=== INSTRUCTIONS FOR THE TASK ===
Please continue the forum thread about Greek words for "confused" from where it stops.

=== DOCUMENT SECTION ===
>>>>>

Hi Brenda, in this case you could use the word _σύγχυση,_ as in: 

_παθαίνει σύγχυση_ or _βρίσκεται σε __σύγχυση.
_


----------



## BrendaP

Thanks, Cougr. So, do you mean μπερδεμένος is absolutely wrong? That's too bad because it's the first word I learned for confused, and the one I'm most comfortable with.  My dictionary tells me η σύγχυση (as well as το μπέρδεμα) is a noun that means confusion, rather than the adjective meaning confused that I was hoping for.


----------



## cougr

Hi again Brenda, it's definitely not wrong, both expressions are used synonymously in this context, it's just that _σύγχυση _literally translates as confusion whilst _μπερδεμένος _means jumbled or mixed up.

<<<<<

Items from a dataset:
>>>>>

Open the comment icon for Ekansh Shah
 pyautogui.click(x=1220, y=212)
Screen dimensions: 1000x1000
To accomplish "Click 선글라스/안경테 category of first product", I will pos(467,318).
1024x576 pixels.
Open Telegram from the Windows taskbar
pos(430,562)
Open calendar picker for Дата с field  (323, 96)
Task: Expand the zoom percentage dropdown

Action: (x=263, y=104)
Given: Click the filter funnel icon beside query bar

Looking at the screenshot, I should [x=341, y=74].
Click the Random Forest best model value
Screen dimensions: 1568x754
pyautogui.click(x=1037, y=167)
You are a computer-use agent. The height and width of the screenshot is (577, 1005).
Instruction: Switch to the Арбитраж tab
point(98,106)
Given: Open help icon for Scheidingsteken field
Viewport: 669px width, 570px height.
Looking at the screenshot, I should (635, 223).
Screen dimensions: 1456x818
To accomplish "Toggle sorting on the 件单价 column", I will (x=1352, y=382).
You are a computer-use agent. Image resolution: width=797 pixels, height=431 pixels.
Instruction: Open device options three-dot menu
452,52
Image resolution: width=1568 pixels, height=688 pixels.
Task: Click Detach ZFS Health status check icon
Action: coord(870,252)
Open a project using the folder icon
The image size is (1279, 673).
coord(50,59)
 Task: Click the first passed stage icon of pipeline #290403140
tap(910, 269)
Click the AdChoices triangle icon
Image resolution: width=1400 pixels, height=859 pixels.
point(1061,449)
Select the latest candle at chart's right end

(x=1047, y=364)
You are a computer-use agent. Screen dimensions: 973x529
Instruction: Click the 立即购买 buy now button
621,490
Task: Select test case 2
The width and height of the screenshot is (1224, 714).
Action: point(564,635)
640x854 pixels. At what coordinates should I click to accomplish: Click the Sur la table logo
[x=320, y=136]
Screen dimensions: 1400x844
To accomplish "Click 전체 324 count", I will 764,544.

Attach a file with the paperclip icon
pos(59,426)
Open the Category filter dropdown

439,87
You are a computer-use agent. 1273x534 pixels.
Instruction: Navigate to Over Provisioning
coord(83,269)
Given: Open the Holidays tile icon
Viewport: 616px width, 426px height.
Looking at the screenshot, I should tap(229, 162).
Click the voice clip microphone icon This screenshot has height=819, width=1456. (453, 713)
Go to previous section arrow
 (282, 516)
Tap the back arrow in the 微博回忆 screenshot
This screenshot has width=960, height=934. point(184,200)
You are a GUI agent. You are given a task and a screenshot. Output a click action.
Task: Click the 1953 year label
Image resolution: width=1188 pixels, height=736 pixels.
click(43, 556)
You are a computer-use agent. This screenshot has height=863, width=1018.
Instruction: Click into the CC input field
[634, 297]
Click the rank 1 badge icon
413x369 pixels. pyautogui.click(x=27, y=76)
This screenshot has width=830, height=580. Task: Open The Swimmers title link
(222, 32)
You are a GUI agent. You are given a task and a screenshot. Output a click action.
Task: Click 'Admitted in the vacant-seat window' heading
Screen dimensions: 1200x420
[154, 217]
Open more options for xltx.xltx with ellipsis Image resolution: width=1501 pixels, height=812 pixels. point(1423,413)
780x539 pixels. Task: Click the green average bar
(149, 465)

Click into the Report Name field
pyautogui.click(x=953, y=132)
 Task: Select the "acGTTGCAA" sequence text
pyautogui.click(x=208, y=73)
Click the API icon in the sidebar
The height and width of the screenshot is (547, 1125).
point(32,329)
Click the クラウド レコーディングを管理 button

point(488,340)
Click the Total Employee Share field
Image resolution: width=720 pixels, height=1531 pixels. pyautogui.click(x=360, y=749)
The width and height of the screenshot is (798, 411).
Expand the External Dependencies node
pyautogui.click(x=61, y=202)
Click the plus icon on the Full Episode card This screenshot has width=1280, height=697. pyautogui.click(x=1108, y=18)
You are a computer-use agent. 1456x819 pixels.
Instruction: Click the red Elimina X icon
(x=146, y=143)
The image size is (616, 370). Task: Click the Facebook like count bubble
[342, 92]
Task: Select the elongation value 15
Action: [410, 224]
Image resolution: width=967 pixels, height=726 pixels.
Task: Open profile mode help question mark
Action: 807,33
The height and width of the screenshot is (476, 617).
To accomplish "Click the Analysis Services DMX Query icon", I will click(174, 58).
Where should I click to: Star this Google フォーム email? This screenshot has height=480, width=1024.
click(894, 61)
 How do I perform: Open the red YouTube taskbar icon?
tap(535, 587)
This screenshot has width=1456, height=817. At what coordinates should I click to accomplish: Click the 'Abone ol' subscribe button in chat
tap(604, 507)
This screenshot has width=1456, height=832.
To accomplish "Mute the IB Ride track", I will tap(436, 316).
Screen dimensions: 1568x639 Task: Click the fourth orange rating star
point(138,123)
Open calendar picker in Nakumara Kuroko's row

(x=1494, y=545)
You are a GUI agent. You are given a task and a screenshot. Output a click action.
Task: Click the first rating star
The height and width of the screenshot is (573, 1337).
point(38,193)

<<<<<

=== EXERCISE RESULT ===
----------



## BrendaP

Thanks again cougr. I just needed confirmation that I was on the right track. Your help is appreciated.  Would it be wrong to say έχει σύγχυση..."he has confusion"... rather than using the verbs παθαίνει or βρίσκεται.  I would be speaking to family members or friends in the village and don't want to sound "stuffy".


----------



## cougr

I can't see anything wrong with saying _έχει σύγχυση, _it's precisely how you would translate "he has confusion". However, I think that as a stand alone phrase, _παθαίνει σύγχυση _works better. There's nothing "stuffy" about it.


----------



## BrendaP

OK cougr...got it!!  Thanks so much.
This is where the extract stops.